She was always the tan one, the one who could turn the perfect golden shade, while I was always much more pasty white, my sunburns peeling and turning to freckles, my hair lightening from the rays of the summer sun.
You can tell it from the picture, even at our young ages. She inherited our father’s dark eyes, dark hair, and olive complexion, yet if you could see a baby picture of our grandmother, our mother’s mother, you’d swear they were twins. It’s funny how genes work, and not the American Eagles worn by Sydney Sweeney in a recent, infamous ad, although it triggered a memory for me:
When we were young, no one ever said that my sister and I looked alike. I was always dressed in blue, to better suit my complexion, it was said, while my sister had the privilege of wearing pink.
I so badly wanted to wear pink. It was just one more reason to resent my pale skin. Yet I always hoped that someone would see some physical similarity, something in our appearances, that would leave no doubt that we were siblings.
At times, my sister and I looked almost like we could have come from different families altogether, so much so that I tricked her into believing she was adopted, a trauma from which she probably still suffers.
And some folks today say that she’s the mean one, but she had to learn it from someone else. Oh, they don’t know the things that happened at home. The war where we laid hands on each other over a sweater, and one of her hot rollers ended up flying across the kitchen floor.
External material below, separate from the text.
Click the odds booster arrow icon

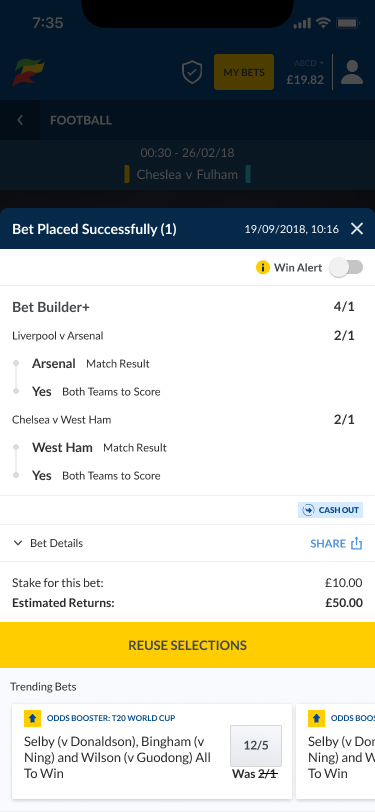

Or the time I tricked her into drinking dirty dishwater from a Pepsi can, all for spite.
But she got me too. Nearly every one of my fingers ended up jammed and swollen at some point from trying to shield myself from her kicks. The ultimate kick: my glasses broke when she kicked me in the face while she was flying high on our all-in-one swingset and I was hanging upside down from the monkey bars. She swears it was not intentional, but she was always a great kicker.
In the photograph, she looks like she’s trying to escape my grasp, like she’s tired of being held back by her big sister.
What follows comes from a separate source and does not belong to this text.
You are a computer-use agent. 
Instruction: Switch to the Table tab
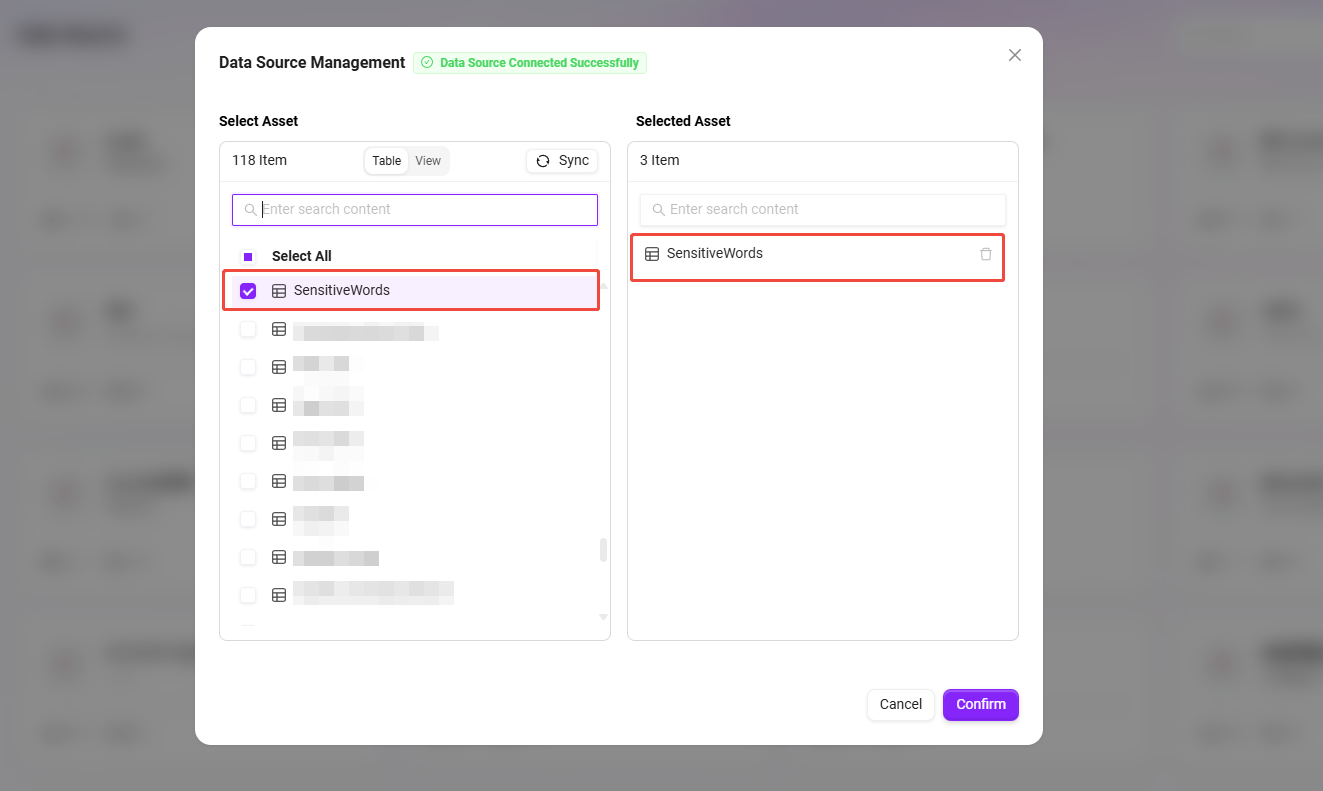(386, 161)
But in another photograph, she’s a ready learner, and I’m doing my best to impart all my knowledge.

Our father aggravated her, saying she was only pretending to read, and sometimes she did, making up all manner of stories and adventures of her imaginary friend, named Chainey Binkery, and calling truck hitches “chargerators” and belly buttons “spellecks.”
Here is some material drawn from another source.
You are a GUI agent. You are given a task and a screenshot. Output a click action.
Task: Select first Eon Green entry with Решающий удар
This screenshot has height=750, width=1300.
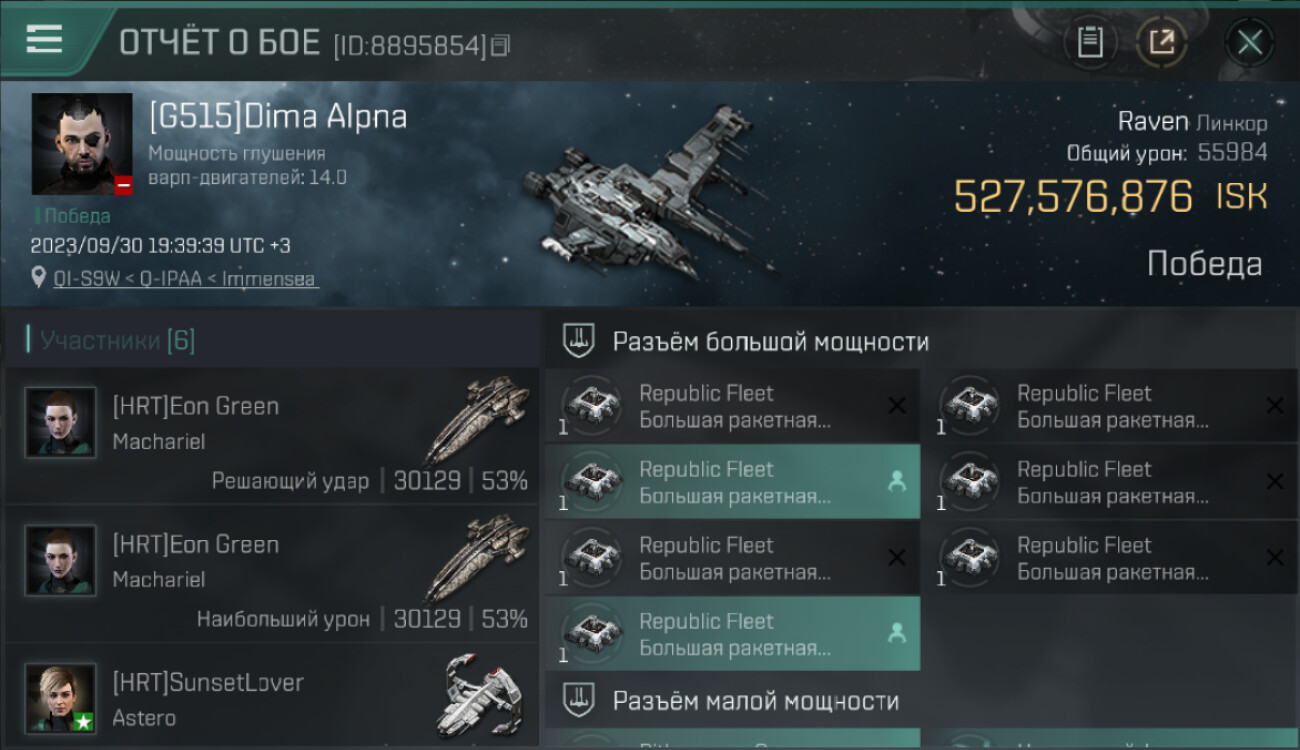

But she insisted, “I am reading! I know how to read!” and she’d keep running her finger along the page, whether she knew all the words or not.
Something must have taken hold, for she made a perfect score on the reading portion of her ACT back in her high school days.
My parents even say she didn’t talk for the longest time, but I don’t remember that.
I only remember her incessant crying at night, and I couldn’t sleep. “I hate my sister!” I exclaimed one day, and my mother scolded me. It was the first time I ever felt deep remorse, as if my words themselves had the power to kill, and I could never take them back.
“You’re her big sister,” our mother said, “and it’s your job to love her.”
So love her I did, and despite the fusses and fights, we always found a way to come together:
When I was mortally afraid of aliens, and I thought a spacecraft was hovering outside my window in the middle of the night, I went to her room for protection.
The night before Christmas, when I couldn’t sleep for excitement, I went to her bedroom to see if she wanted to get up with me to see if Santa Claus had already come.
When I was getting the whipping of my life, for doing what, I can’t remember, but she burst into the room, telling our mother, “Don’t hit my sister!”
When we were horsing around, playing chase, and I wheeled on top of my bed with enough velocity to carry my body on over and onto the floor beside the window, but not before my bare heel went crashing into the lower pane. Shattered glass rained down on my body, and somehow I made it through without a scratch.
We told a story that day.
But it is no story that today is National Sisters’ Day, celebrated to honor the special bond between sisters. It is no story that we do share a special bond, made even deeper by time and life experiences.
And it is no story that it is funny how genes work, for strangers and others who don’t know our relation can now see a resemblance.
“Are you sisters?” asked the lady in the checkout aisle.
My sister and I just looked at each other. “Yes,” we said, “though we still don’t see it.”
“There’s something about your faces,” the lady continued, “they’re shaped the same.”
If she could only see into our hearts and our souls, she’d swear we are twins.